Last night was hot, heavy and humid, with thunder in the air... sometimes there's nothing like a mild feeling of threat to give a girl an appetite. I thought about tuono e lampo - 'thunder and lightning' - the Italian for pasta with chickpeas, but as I hadn't had the foresight to soak any chickpeas, that might have taken rather too long. Instead I made a mozarella salad: just fresh buffalo mozarella sliced and scattered with grilled peppers (darling baby orange ones), basil and olive oil. Certainly the prettiest supper I've had in a while, and utterly delicious too.

lentil soup

I softened a chopped onion. I browned bacon with it and stirred in two crushed cloves of garlic.
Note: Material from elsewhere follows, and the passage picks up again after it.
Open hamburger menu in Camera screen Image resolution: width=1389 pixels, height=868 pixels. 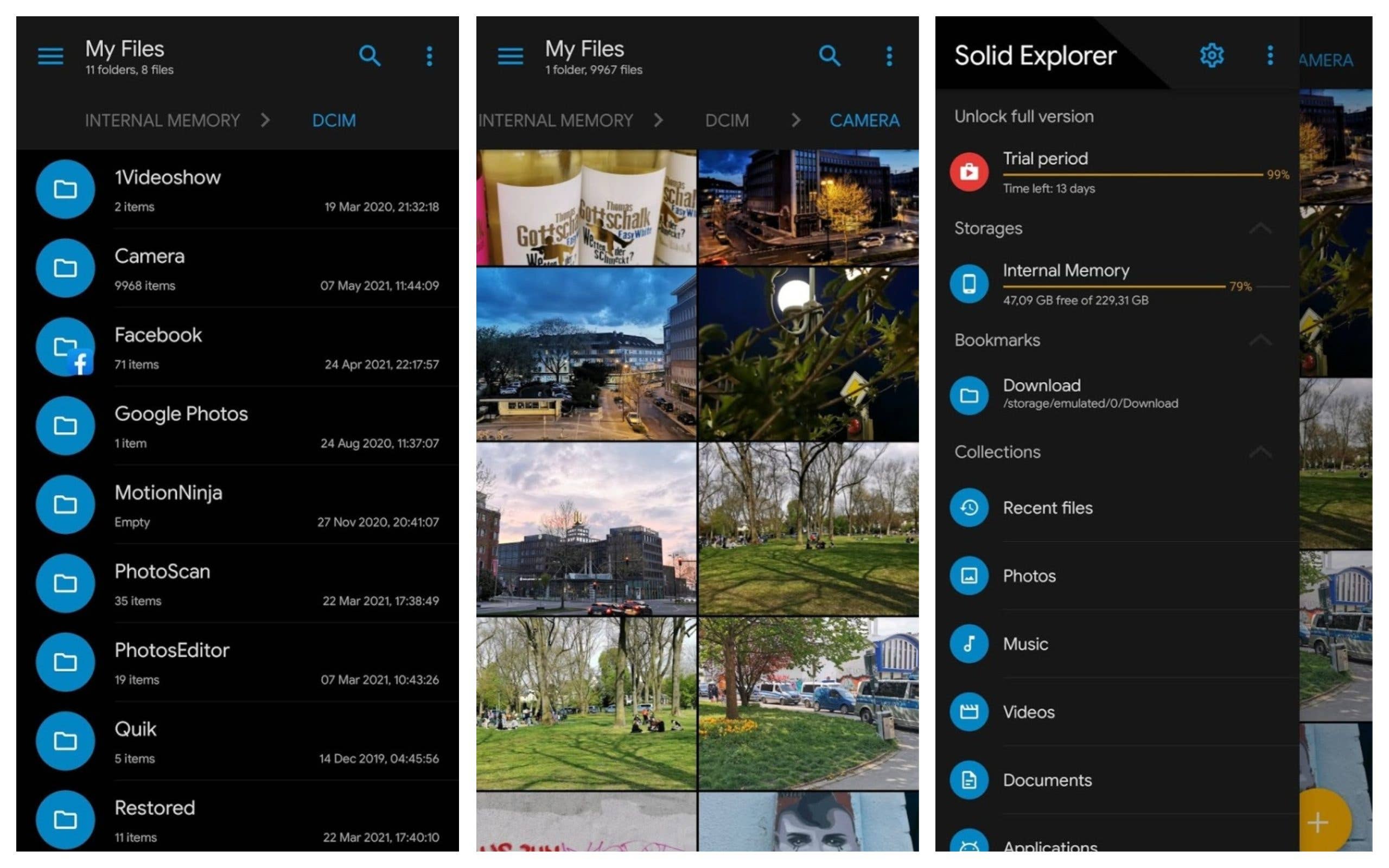pyautogui.click(x=509, y=56)
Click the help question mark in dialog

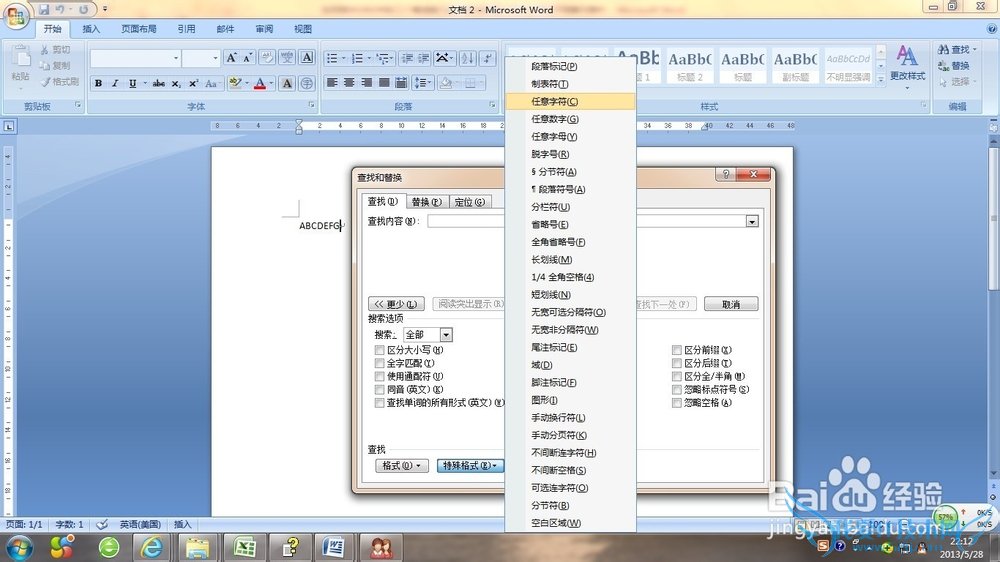click(727, 175)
I added lentils and when they were glistening and sighing I ladled in the gorgeously savoury lamb stock which the leftovers from Friday night had - as if by magic - turned into. And we ate lentil soup, described by the divine Nigel Slater as deep, dark, earthy and swamp-like.

persian vegetable cake

Well, it's Friday, so in the traditional manner, and despite it being August (ie Cambridge is empty of people and full of tourists), I have managed to find people who are prepared to come to dinner. The terrine is in the freezer, the wine is in the fridge, and there are piles of vegetables on the kitchen table waiting to be scrubbed, sliced, diced, boiled, baked and somehow transformed into something astonishing. The plan involves a Persian recipe I picked up at the Aldeburgh Cookery School - a layered cake of thinly sliced (from the bottom) onions, garlic, aubergines, apples, sweet potatoes, courgettes, tomatoes and potatoes, baked slowly in a tomato and cinnamon sauce and decorated with dried apricots and pistachio nuts. Sadly I will be omitting the optional dried rose petals.